Devoted to the little magician
|Title:||Devoted to the Little Magician|
|Artist:||Moses Feigin (1904-2008) - Russian Моисей Фейгин|
|Detail:||Oil on canvas: 39 x 37 in. Frame: 47 x 45 in. Signed and dated 1995. With inscription second version of ‘’Devoted to the little musician 1990". Provenance: Anna Moisseevna Feigin.|
Russian avant-garde painter Moses Feigin was was listed in the Guinness Book of Records in 2007 as the world’s oldest active professional artist. His work has been largely unknown in the West until after his death in 2008 at the age of 104 when this iconic 20th century Moscow artist started to receive the national and international recognition he deserves.
”The colour and rhythm of Feigin’s later work after Perestroika will remind western observers not only of Bakst, but of the best-known of all Russian Jewish artists, Chagall. Feigin’s work is boldly dramatic in perception with a characteristic love for Russian literary hero’s to name Chaplin and Don Quixote.

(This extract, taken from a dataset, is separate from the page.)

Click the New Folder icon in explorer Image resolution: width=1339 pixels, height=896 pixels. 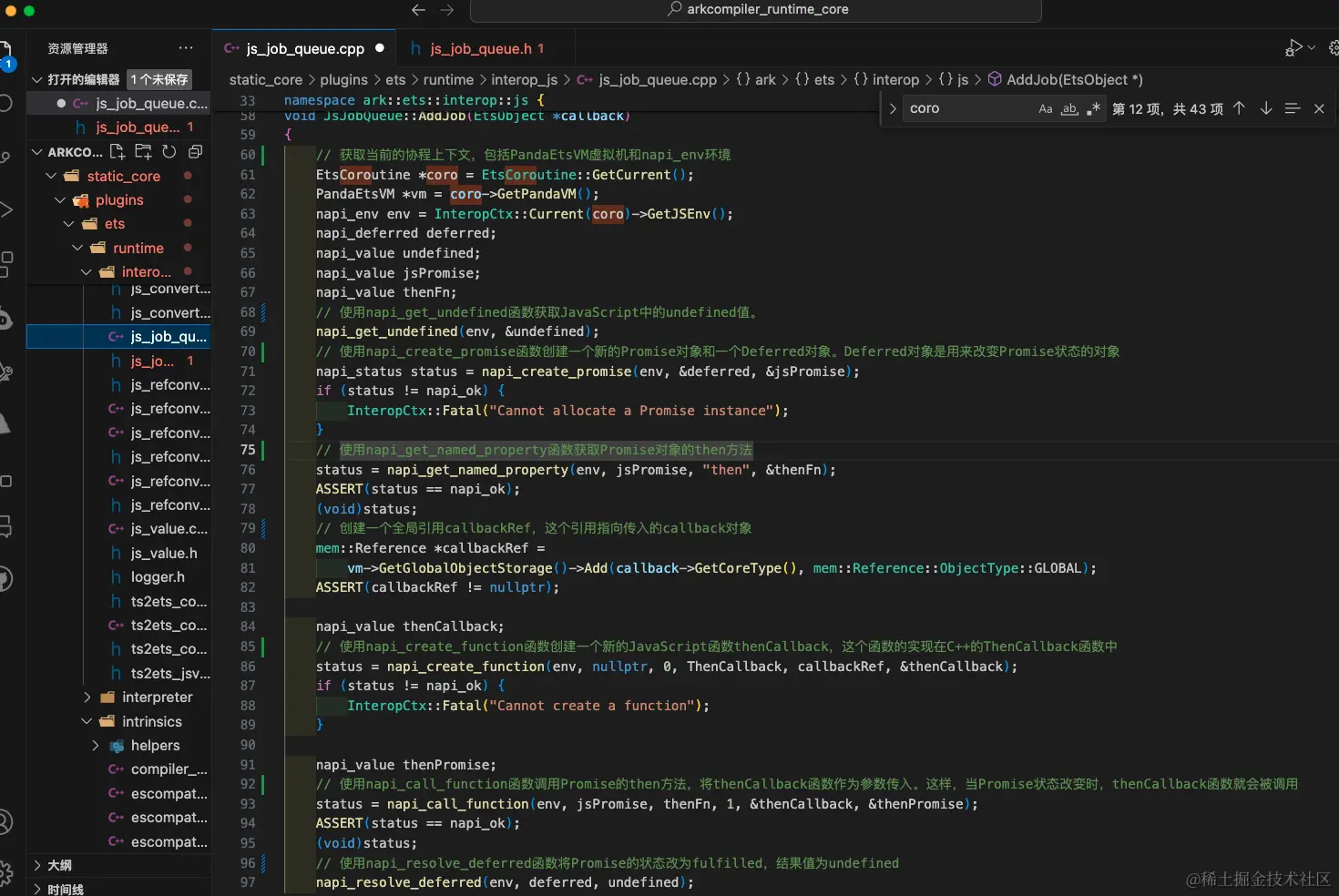pyautogui.click(x=143, y=151)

Here a more personal and intimate hero -The young Jewish musician who appeared on the town square at Ust-Lubiansk during the war, just after a large group of Jews had been gathered there for execution. The boy asked permission to play the Internationale for the victims. Feigin witnessed this young man ( Musia Pinkerzon)bringing them together with his music for one last moment before sharing their fate’’. -Anna Moiseevna Feigin.
Anna Moisseevna Feigin.
Early Avant-garde years:
Moses Feigin was born in Belorussia in 1904, and trained under rigorous academic traditions in Moscow 1921-1928 at the Vhutemaus under I.I.Mashkov and A.A.Osmerkin, and drawing under S.Gerasimov, and exhibited with the Society of Young Moscow Artists. He was attracted by energy of groups like the Jack of Diamonds, also called Knave of Diamonds, Russian Bubnovy Valet (an avant-garde collective founded in Moscow in 1909), of which Feigin was the last surviving member. As the name implies they favoured a youthful, vibrant, modern dynamic of bright colours and expressive emotion — important qualities that came to define Feigin’s whole oeuvre.

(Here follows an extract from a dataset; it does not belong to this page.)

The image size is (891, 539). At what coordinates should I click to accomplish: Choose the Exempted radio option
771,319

Feigin’s popular and exciting work, influenced by both Russian folk-art and European post-Impressionism, was nevertheless banned in 1931, when Stalin issued a decree forbidding such “degenerate” art, sanctioning only Social Realism. Like many artists in the Soviet regime, Feigin made his living doing State work, but in his heart — and his private studio — he rebelled. After 1930 he took part in Moscow, Republican and All-union exhibitions.
Feigin experimented along the abstract/figurative continuum. His preferred palette was red, yellow, black, indigo, and orange and was applied muscularly in deeply scored, richly shadowed, and thickly drawn shapes — almost like stained glass. In the late 1960s, notably a time of cultural easements Feigin became enchanted by world of the carnival. Soon harlequins, actors, comedians, and musicians became his favourite characters, appearing frequently in the work he would produce for the next 40 years
Feigin took part in exhibitions of Soviet paintings abroad from 1968: Austria,Belgium,Finland,France,Great Britain,Hungary,West Germany and the USA.
His first major exhibition in the United Kingdom “Moses Feigin” was held at the Cooling Gallery, in London Autumn 1990. The KUK Galerie in Germany held the exhibition “Soviet Avant-garde Early 20 Century” in 1999-with an opening speech given by Federal Chancellor Gerhard Schröder.
Central House of Artist, Moscow 2008, and at the Pushkin State Museum of Fine Arts, 2010 “Confessions of a Harlequin”, an exhibition of the last avant-garde early XX century artist Moses Feigin’.
Moses Feigin’s works are represented in collections of Russian Museums in Moscow, St.Petersburg, Ivanovo, Zagorsk, as well as in private collections and museums in Great Britain, West Germany, Switzerland and the USA.